Seria natural supor que aqueles que se viam alijados do poder local se aproximassem do presidente da República para ampliar sua capacidade de influência. Foi exatamente o que aconteceu: os opositores de Marcondes de Mattos e Lopes Chaves se aproximaram do Catete e conquistaram o apoio do Presidente.

O Conselheiro Rodrigues Alves passou a ser o braço forte do grupo que fazia oposição ao Coronel José Benedito Marcondes de Mattos. O presidente desaprovava a medida dos três estados em função da autonomia exacerbada que eles teriam, o que promoveria a suplantação do poder do presidente em em favor das elites regionais que determinariam os rumos da política nacional. Aquilo seria um pacto travestido de acordo de cooperação econômica.

Esse apoio aos grupos locais não impediria a assinatura do Convênio, mas influenciou na mudança do poder local.

A assinatura do convênio

José Benedito Marcondes de Mattos

Durante a queda de braço entre senador e presidente da república, aquele influenciou que os líderes políticos de Rio de Janeiro, Minas Gerais e São Paulo se reunissem em Taubaté para a oficialização do convênio que criaria estabilidade cambial ao Brasil.

A ambição do grupo liderado por Lopes Chaves era a de que o apoio político dos presidentes dos três estados mais ricos seria o fôlego a mais que precisariam para se manter no poder.

José Benedito Marcondes de Mattos foi, então, o responsável pelos preparativos de recepção das autoriadades estaduais na cidade, hospedando-os em sua própria residência.

O evento ocorreu em 26 de fevereiro de 1906. A assinatura do Convênio de Taubaté foi feita na Câmara Municipal e as celebrações no palacete Marcondes de Mattos.

Em linhas gerais, o convênio estabelecia: que o governo adquiriria os excedentes dos cafeicultores; autorizava os governos que faziam parte do convênio a contrair empréstimos no exterior para financiar as aquisições de café; que os governos implementariam medidas que desestimulassem a expansão das lavouras pelos cafeicultores; e a criação da caixa de conversão, que permitia a troca de ouro por títulos públicos com valor equivalente.

Rodrigues Alves arrastou a decisão de ratificar o acordo por meses mas, em função do federalismo, os estados se movimentaram e já praticavam o acordo, inclusive contraindo empréstimos no exterior.

Jornal A Verdade

E o velho major recaiu em cisma profunda. A colheita não prometia pouco:
florada magnífica, tempo ajuizado, sem ventanias nem geadas. Mas os preços, os preços! Uma infâmia! Café a seis mil-réis, onde se viu isso? E ele que anos atrás vendera-o a trinta! E este Governo, santo Deus, que não protege a lavoura, que não cria bancos regionais, que não obriga o estrangeiro a pagar o precioso grão a peso de ouro!
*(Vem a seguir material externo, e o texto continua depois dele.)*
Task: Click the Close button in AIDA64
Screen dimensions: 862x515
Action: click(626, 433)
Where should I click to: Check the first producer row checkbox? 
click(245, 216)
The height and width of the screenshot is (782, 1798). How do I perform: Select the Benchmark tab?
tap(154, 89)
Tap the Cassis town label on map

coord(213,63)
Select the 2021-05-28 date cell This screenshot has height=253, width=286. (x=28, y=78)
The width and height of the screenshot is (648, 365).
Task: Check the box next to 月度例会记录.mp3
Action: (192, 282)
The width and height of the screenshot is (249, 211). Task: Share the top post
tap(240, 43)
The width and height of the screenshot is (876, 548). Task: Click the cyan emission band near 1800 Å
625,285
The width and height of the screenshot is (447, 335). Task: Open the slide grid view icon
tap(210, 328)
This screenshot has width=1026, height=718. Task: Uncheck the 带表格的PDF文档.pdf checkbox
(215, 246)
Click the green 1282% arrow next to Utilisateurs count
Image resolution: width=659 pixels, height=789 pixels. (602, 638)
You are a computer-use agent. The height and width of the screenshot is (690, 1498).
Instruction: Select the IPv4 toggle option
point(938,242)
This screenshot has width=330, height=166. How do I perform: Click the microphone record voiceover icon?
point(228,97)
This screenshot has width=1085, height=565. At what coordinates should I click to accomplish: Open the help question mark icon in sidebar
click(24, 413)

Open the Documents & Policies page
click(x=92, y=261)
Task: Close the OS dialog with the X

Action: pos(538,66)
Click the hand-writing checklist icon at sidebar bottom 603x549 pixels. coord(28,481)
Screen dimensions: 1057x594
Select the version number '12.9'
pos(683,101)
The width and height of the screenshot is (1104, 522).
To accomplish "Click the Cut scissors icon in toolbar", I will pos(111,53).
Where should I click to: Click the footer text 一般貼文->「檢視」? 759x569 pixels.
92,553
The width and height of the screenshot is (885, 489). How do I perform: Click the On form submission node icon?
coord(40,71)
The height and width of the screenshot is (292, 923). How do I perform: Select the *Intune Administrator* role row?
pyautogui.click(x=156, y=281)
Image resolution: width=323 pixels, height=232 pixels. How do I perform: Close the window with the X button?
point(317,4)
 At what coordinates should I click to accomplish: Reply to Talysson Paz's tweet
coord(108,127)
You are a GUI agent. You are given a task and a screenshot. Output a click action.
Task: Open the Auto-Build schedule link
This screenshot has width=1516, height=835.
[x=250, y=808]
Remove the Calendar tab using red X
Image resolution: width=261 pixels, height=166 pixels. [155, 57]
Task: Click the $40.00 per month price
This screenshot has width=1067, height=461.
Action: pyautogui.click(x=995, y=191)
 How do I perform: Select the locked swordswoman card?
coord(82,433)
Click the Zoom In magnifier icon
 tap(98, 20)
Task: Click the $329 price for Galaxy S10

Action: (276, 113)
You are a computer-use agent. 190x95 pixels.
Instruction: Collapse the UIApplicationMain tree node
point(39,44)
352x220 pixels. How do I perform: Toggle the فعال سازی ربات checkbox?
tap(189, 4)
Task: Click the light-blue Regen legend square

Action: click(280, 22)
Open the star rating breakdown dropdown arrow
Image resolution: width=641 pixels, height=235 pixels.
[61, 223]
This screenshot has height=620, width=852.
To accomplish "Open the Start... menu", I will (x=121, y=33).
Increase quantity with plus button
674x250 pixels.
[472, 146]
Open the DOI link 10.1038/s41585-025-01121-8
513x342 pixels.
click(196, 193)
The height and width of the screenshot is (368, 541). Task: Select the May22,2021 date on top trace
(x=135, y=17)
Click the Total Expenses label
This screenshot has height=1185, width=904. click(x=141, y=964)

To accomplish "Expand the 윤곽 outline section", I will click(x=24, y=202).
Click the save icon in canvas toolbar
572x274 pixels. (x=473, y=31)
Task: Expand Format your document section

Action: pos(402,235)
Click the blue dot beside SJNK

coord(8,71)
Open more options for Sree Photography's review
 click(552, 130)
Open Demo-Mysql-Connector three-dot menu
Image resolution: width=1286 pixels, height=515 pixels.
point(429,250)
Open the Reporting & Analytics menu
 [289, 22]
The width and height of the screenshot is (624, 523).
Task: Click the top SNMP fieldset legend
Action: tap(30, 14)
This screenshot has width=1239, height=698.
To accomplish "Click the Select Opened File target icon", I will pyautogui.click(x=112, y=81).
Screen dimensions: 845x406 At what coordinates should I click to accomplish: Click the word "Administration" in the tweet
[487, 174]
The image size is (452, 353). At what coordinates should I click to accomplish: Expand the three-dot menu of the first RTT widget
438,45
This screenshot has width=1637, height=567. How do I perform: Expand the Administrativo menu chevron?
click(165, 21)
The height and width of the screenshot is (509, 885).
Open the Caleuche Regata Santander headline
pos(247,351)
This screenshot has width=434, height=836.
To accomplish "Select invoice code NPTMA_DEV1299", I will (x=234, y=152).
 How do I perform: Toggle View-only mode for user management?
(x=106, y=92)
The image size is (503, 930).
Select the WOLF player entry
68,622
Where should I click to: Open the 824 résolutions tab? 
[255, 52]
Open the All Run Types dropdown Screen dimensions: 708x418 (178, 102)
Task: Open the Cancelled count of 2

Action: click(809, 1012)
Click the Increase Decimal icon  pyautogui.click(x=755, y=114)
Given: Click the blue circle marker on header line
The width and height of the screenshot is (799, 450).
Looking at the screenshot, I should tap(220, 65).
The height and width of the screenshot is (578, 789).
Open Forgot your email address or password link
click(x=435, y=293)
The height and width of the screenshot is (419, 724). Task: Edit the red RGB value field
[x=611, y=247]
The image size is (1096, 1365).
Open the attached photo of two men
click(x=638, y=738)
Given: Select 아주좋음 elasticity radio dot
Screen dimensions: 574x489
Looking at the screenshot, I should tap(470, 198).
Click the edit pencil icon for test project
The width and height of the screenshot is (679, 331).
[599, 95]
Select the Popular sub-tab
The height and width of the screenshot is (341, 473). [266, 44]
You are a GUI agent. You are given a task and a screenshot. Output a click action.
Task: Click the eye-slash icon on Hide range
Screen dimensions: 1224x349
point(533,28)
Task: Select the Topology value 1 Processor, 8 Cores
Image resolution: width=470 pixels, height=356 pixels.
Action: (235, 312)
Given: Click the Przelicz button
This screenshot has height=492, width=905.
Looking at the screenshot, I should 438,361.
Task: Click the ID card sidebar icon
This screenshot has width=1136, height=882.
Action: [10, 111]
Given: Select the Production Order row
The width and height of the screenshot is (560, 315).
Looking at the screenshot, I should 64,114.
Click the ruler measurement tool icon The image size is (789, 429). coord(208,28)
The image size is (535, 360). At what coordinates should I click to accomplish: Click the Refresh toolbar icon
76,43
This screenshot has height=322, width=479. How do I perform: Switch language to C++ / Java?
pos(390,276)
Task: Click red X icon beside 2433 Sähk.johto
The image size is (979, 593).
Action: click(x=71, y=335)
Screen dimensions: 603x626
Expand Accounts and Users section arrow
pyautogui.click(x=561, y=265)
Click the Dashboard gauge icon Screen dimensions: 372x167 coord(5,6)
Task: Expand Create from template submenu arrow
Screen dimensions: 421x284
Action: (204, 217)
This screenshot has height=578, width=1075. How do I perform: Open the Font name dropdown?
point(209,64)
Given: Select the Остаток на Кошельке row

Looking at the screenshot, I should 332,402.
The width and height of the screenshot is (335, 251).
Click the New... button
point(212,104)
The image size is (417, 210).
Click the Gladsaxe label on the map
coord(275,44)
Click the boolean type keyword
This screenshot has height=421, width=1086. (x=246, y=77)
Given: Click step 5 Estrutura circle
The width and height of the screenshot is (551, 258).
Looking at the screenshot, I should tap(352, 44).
E depois não queriam que ele fosse monarquista... Havia de ser, havia de detestar a República porque era ela a causa de tamanha calamidade, ela com seus Campos Sales de bobagem.

Trecho do conto "Café, café", de Monteiro Lobato
Imagem: Embarque do café para a Europa - Marc Ferrèz (Instituto Moreira Sales)

Eleições

Aquele era ano eleitoral e Taubaté já contava com um grupo de oposição e com chances reais de vitória sobre o candidato indicado pelo governo municipal. Na escolha para deputados federais, Rebolças de Carvalho, apoiado por Marcondes de Mattos, saiu vitorioso, mas o candidato de oposição, Costa Junior, recebeu significativa quantidade de votos, o que o alavancou como suplente para o cargo.

Aparentemente, a posição de Marcondes de Mattos como líder político da cidade estava assegurada, já que um deputado federal sob seu patrocínio seria o responsável pela costura de apoios fora da cidade. A reviravolta, no entanto, aconteceu em setembro de 1906, quando Rebolças de Carvalho faleceu e o cargo foi ocupado por Costa Junior, agente da oposição taubateana.

A morte do político apoiador foi o estopim para o fim do domínio de Marcondes de Mattos sobre Taubaté. No ano seguinte o político foi defenestrado em processo eleitoral, renunciando a candidatura e dando lugar para aquele que se tornou seu principal opositor, Pedro de Oliveira Costa.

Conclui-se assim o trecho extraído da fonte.